EXERCISE OBJECTIVE: Decide whether each statement below agrees with the passage on NMO antibody testing. Answer yes or no for each, and quote the deciding words from the passage. 1. Protein-based assays such as ELISA generally have higher sensitivity than cell-based assays. 2. Including non-transfected control cells minimizes false positivity. 3. Intrathecal production of the NMO antibody is common.

** PASSAGE TO READ follows **

Cell-based assay utilize cell lines such as human embryonic kidney 293 (HEK293) cells or Chinese hamster ovary (CHO) cells that have been transfected with AQP4 gene expression vector, so that expressing much higher level of antigen comparing to normal tissues. Cell lines from different units may use different ratio of the two isoform of AQP4: M1 and M23 in order to obtain optimal antigen presentation. Cell-based assay can be assessed by indirect immunofluorescence staining or flow cytometry. For indirect immunofluorescence cell- based assay, slide with fixed AQP-4 gene transfected cells and non- transfected cells growing on different biochips are placed side by side for comparison. Therefore, false positivity is minimized with the inclusion of control non-transfected cells. A higher expression of antigen in the transfected cells also enhance the assay sensitivity compared to tissue-based indirect immunofluorescence testing. (Fig.2)


Fig 1

Fig.2. HEK 293 cells transfected with AQP-4 gene expression vector and stained positive with anti- NMO antibodies.


Overall, cell-based assay is the recommended assay in view of good sensitivity and specificity (mean sensitivity 76.7% in a pooled analysis; 0.1% false positivity in a multiple sclerosis cohort) (24- 27). Commercial kits for indirect immunofluorescence cell-based assay are available, which facilitate the assay setup in service laboratories. Nevertheless, indirect immunofluorescence method is semi-quantitative and observer dependent.

Protein-based assays, like ELISA and radioimmunoprecipitation assays, in general, have lower sensitivity compared to cell based assays. In addition, ELISA, in particular at low titer, may yield nonspecific results. However, these assays provide quantitative results which may potentially be used for serial monitoring (24).

Though NMO antibody testing in serum is well- established, the diagnostic role of testing the antibody in CSF is controversial. Most of the cases reported in literature are diagnosed by serum test, though there have been rare cases reported that were CSF positive but serum test negative (28, 29). When studying paired CSF and serum samples with antibody indices calculated, intrathecal production of the NMO antibody is rare (24). NMO antibodies can be present in patients few years before and after the disease presentations. Lately, there is increasing evidence that the antibody titre may reflect disease activity. Elevated antibody levels at relapse and decrease in titre after immunosuppressant treatment has been reported in literature (30-34). Therefore, serial monitoring may possibly facilitate management and medication adjustment. However, there is no general threshold value for clinical relapse and the absolute level varies with individual patients. Rising level may not predict relapse in all cases. In addition, some methodologies, like indirect immunofluorescence test, only provide semi-quantitative results, and inter-run reproducibility is another issue. Other factors including the frequency of test necessary to achieve meaningful disease status monitoring and the cost involved are also important consideration. Therefore, it remains to be determined whether the marker should be serially monitored for treatment response and disease activity monitoring.

** End of PASSAGE TO READ **
** RECORDED DATA follows **

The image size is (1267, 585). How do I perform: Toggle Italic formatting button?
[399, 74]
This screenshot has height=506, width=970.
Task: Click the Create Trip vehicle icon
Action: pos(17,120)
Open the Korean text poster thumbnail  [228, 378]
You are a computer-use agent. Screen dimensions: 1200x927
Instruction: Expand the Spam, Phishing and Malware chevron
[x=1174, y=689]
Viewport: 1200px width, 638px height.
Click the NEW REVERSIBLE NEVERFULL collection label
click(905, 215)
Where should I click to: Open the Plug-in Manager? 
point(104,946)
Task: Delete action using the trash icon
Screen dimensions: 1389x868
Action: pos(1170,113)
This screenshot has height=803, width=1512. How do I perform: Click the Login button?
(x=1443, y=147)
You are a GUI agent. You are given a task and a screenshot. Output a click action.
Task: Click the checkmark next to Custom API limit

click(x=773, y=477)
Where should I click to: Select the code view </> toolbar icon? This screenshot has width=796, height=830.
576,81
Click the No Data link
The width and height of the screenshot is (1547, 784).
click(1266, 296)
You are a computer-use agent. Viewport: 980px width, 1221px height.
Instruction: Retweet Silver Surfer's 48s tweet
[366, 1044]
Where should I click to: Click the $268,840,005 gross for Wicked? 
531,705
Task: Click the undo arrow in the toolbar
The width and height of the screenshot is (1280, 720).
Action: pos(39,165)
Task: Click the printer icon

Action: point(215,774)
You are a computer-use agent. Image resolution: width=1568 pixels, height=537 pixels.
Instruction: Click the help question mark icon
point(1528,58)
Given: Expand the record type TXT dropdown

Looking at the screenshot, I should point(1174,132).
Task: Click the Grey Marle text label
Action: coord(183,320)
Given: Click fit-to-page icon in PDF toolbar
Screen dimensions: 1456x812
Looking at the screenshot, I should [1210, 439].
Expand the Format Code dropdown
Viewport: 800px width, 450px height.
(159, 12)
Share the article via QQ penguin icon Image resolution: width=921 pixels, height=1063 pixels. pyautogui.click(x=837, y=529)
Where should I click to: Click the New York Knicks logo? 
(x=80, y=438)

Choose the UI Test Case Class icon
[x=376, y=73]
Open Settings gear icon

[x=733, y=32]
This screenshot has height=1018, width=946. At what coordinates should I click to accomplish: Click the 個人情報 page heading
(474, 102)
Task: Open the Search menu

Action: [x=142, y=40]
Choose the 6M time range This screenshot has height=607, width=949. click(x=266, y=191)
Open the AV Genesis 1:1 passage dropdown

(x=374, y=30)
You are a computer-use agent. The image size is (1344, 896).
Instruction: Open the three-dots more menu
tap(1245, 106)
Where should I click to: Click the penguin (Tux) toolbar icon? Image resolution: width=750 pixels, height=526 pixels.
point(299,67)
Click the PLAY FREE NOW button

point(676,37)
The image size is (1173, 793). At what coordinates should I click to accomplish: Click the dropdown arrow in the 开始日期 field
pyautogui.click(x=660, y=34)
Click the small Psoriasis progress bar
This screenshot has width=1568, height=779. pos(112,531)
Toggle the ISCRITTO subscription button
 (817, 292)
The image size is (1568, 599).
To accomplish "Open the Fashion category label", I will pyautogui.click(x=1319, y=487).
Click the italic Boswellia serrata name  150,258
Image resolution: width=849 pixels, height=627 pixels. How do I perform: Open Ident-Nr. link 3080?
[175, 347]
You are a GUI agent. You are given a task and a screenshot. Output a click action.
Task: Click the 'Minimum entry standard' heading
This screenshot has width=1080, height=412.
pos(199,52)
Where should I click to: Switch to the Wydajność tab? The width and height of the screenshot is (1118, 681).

** End of RECORDED DATA **

THE ANSWER:
1. No: "Protein-based assays, like ELISA and radioimmunoprecipitation assays, in general, have lower sensitivity compared to cell based assays."
2. Yes: "Therefore, false positivity is minimized with the inclusion of control non-transfected cells."
3. No: "intrathecal production of the NMO antibody is rare"